President Chandrika Kumarantunga may be doing the international circuit, basking in the warmth of the fond adulation of Western leaders who seem to be chivalrous and polite almost to the point of being unctuous. 

But, the cosy foreign 'photo ops' are not going to take away the real issues. Sri Lanka, even with its social fabric torn and tattered by conflict, still seemed to retain an image of an economic model of sorts in this South Asian region. High literacy rates, and an enviable quality of life contributed towards this sanguine picture.
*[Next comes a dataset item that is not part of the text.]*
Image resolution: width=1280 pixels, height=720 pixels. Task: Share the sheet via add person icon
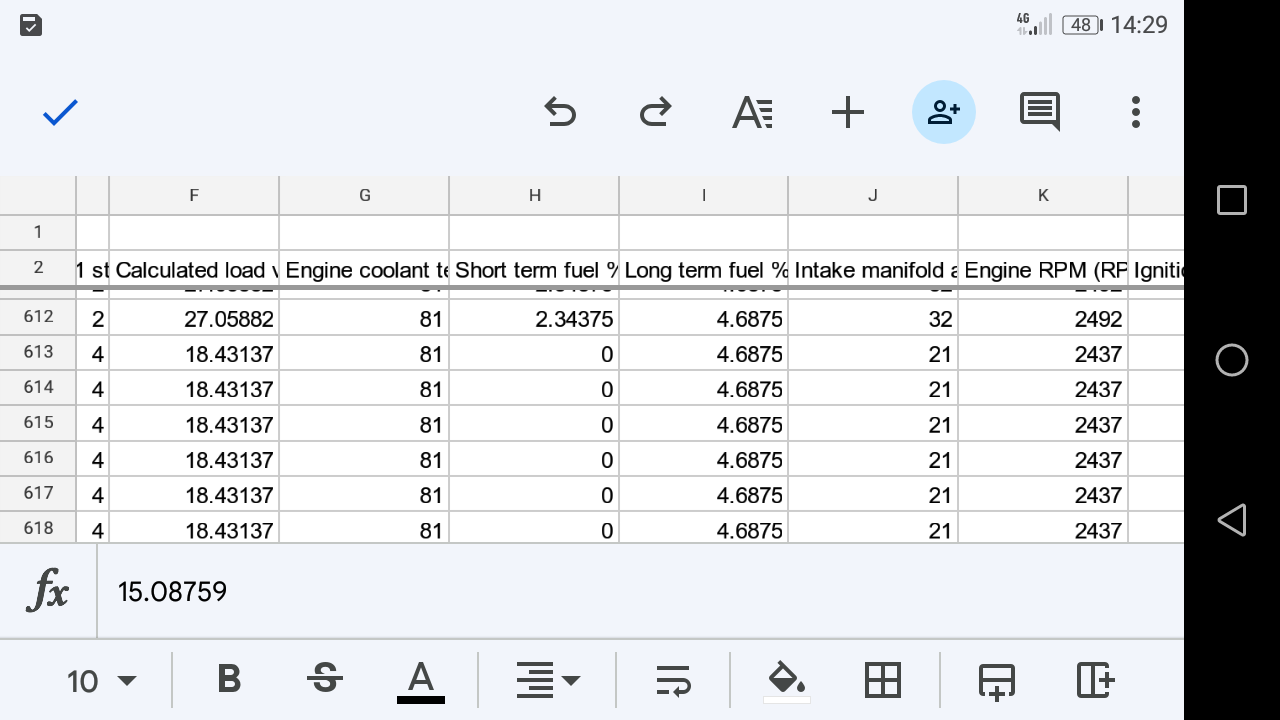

Now, despite the fairy tale voyages of a charming President (and the wire service pictures that follow of course…) that image is definitely in tatters. An Asian Development Bank report just released says that almost 40% of Sri Lanka's population is either "poor or vulnerable to poverty''. The dire warning of the ADB is that "poverty is inevitable, unless a stable and competitive macro economy is established.'' 

These remarks come in the backdrop of a statement by World Bank Research Manager David Dollar. Mr Dollar said last week, that Sri Lanka, with Pakistan, are the "only non-globalising countries'' in the South Asian region. He said "the two countries are lagging behind in assimilating with the outside-world'' in terms of economic policy. As reasons he cited the "volatile political situation prevalent in the country'' and "the fact that the country's macro economic conditions have not been the best despite policy changes.''

The verdict is that the war expenditure is keeping the brakes on the economy, and that whatever policy that has been restored to as a means of circumventing this situation, has not been adequate.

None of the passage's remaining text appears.